Agreement will limit number of grow centers, dispensaries



    Ward 5 residents call it a small victory. In this video: ANC 5B Chair Jacqueline Manning, At-Large Councilmember Vincent Orange, At-Large Councilmember Phil Mendelson, and Ward 6 Councilmember Tommy Wells. (Published Thursday, April 19, 2012)

    The D.C. Council voted today to limit the number of medical marijuana centers that can operate in one ward.

    The action came after a News4 Investigation found the vast majority of medical marijuana cultivation centers applied to open up shop in Ward 5.

    “I would like to see them located in other areas than Ward 5,” said Jacqueline Manning. The chair of ANC 5B, Manning first learned how many cultivation centers wanted to locate in her neighborhood after News 4 made maps of the locations.

    "We're looking at our ward getting better,” she said. “Moving forward. Not being a dumping ground."

    After our story aired, Manning and her neighbors pushed the D.C. Council to introduce an emergency bill limiting the number of medical marijuana cultivation centers and eliminating dispensaries altogether in Ward 5.

    But when At-Large Councilmember Vincent Orange introduced the bill today, he quickly faced significant opposition from other members.
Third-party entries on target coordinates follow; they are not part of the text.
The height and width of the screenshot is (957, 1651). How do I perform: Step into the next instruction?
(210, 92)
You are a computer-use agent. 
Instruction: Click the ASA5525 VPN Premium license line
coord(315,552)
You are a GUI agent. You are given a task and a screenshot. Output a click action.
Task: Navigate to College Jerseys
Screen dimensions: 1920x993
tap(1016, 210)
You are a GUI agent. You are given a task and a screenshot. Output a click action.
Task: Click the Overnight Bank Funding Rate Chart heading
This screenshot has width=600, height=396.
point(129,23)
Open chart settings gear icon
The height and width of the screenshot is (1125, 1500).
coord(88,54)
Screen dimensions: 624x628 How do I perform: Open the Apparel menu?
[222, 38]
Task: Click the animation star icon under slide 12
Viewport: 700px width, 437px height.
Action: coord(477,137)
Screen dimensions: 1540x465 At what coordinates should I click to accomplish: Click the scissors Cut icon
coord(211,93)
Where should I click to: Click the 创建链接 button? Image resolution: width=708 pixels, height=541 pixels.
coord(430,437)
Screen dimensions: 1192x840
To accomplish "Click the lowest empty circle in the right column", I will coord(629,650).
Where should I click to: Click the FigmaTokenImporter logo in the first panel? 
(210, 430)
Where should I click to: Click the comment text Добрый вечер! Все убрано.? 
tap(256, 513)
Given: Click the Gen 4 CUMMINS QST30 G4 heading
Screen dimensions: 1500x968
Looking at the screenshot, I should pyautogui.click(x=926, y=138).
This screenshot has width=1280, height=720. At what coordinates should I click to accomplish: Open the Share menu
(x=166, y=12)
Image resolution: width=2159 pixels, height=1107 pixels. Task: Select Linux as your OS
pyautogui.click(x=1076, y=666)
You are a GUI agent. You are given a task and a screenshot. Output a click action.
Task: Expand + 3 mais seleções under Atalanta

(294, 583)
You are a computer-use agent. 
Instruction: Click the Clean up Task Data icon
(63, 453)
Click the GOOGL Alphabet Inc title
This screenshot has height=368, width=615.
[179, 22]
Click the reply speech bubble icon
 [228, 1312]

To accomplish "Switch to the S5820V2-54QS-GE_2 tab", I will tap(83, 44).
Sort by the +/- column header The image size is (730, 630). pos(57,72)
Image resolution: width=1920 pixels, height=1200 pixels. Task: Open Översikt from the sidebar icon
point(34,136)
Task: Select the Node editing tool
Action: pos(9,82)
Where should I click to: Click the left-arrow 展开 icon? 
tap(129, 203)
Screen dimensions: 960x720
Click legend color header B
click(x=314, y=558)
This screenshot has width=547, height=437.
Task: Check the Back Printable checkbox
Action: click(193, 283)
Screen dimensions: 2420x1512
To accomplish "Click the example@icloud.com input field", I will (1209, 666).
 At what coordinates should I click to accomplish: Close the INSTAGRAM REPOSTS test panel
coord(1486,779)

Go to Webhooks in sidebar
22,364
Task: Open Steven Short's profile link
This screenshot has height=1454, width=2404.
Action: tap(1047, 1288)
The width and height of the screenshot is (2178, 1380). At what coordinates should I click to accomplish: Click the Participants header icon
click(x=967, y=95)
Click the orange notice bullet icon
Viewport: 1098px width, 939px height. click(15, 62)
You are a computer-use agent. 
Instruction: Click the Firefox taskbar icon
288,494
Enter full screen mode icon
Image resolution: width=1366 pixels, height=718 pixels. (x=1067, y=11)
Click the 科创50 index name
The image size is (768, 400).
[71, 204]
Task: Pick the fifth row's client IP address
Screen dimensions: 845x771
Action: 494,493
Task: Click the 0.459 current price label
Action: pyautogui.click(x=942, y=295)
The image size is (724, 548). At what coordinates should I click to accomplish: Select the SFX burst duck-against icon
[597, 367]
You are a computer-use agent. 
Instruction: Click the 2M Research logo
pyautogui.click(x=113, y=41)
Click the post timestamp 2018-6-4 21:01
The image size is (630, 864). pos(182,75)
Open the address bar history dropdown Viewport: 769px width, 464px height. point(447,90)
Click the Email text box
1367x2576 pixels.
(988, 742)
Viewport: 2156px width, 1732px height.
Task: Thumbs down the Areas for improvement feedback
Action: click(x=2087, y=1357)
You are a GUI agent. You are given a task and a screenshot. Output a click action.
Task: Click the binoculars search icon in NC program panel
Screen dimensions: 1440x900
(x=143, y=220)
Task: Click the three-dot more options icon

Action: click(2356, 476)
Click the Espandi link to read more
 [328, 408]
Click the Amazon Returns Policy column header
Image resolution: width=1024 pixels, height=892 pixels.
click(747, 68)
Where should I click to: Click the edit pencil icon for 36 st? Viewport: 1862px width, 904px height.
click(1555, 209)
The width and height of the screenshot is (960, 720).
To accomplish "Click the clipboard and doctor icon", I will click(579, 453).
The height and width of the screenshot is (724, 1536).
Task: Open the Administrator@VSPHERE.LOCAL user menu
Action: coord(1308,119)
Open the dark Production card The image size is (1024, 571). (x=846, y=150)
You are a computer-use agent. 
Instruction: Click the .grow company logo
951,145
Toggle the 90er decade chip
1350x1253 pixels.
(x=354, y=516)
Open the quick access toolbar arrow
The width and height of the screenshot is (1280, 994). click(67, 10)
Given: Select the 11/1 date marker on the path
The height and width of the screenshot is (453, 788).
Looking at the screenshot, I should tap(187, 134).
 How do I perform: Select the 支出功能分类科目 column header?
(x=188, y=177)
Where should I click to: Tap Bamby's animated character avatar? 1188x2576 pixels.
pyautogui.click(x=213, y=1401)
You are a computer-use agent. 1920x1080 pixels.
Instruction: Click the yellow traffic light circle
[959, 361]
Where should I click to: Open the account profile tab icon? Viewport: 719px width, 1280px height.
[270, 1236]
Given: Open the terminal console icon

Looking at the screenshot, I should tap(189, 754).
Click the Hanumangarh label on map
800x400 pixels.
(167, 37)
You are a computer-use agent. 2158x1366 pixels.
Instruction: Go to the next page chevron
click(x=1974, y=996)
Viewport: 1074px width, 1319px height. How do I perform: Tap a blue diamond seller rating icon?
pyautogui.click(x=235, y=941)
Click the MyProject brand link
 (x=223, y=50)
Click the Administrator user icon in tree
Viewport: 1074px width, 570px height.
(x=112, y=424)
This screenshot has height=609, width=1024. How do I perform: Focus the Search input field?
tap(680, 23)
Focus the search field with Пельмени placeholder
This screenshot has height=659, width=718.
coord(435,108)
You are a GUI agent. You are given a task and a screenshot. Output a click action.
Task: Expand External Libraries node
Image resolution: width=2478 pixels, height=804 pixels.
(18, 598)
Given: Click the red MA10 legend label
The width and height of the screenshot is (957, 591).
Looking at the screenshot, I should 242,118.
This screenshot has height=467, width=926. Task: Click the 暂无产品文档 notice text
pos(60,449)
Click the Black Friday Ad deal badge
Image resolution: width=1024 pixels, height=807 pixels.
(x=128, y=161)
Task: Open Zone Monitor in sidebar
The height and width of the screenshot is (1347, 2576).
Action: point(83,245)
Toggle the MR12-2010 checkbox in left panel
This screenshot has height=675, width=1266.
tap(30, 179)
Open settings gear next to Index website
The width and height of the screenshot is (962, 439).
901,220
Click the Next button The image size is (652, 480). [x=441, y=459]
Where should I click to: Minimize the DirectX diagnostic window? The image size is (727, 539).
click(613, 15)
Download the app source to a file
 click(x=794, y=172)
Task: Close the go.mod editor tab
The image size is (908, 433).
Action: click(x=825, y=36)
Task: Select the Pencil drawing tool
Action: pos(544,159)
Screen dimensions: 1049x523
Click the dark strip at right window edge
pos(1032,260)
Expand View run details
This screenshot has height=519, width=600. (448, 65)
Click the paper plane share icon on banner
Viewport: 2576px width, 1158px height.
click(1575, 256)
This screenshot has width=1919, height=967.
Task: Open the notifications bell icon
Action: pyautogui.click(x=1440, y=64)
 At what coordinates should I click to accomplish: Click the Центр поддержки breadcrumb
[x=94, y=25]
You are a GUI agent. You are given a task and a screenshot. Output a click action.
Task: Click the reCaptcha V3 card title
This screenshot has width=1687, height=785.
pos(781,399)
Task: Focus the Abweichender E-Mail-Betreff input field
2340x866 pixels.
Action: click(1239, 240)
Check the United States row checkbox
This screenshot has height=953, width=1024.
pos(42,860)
    At-Large Councilmember Phil Mendelson worried the emergency bill would gut the entire program. "I think it could just render the program impossible because there won't be enough cultivation centers," he said.

    Ward 6 Councilmember Tommy Wells expressed concern about the timing of the legislation. The D.C. Department of Health just whittled down the list of applicants and is close to making a final decision.  

    “I'm very frustrated that we're at this point of an emergency,” Wells said.  “This bill was passed many years ago and we're right here at the eleventh hour and now it’s to be changed up."

    Realizing he didn't have the votes and the bill was going to die, Orange shot back.

    "The councilmembers that are speaking out about this don't live in Ward 5; you don't have to deal with it!"  He exclaimed.  “Don't tell the citizens of Ward 5 that this isn't an emergency!"

    But a last minute compromise between Orange and At-Large Councilmember David Catania, who heads the Committee on Health, saved the bill.

    Under the new law, no more than six cultivation centers can be licensed in one ward.  If a ward ends up with five or more, there can only be one dispensary in that ward.

    Manning said it wasn’t quite what she had hoped for.

    "It's a step," she said. "It's a step forward but not a good step. I'm sure the community will be out again, and they're going to make sure all the councilmembers at large will be at the meeting because this is not a good opportunity for the community right now."

    The city still hasn't decided who will get any of the licenses after whittling down the list of cultivation center applicants from almost two dozen.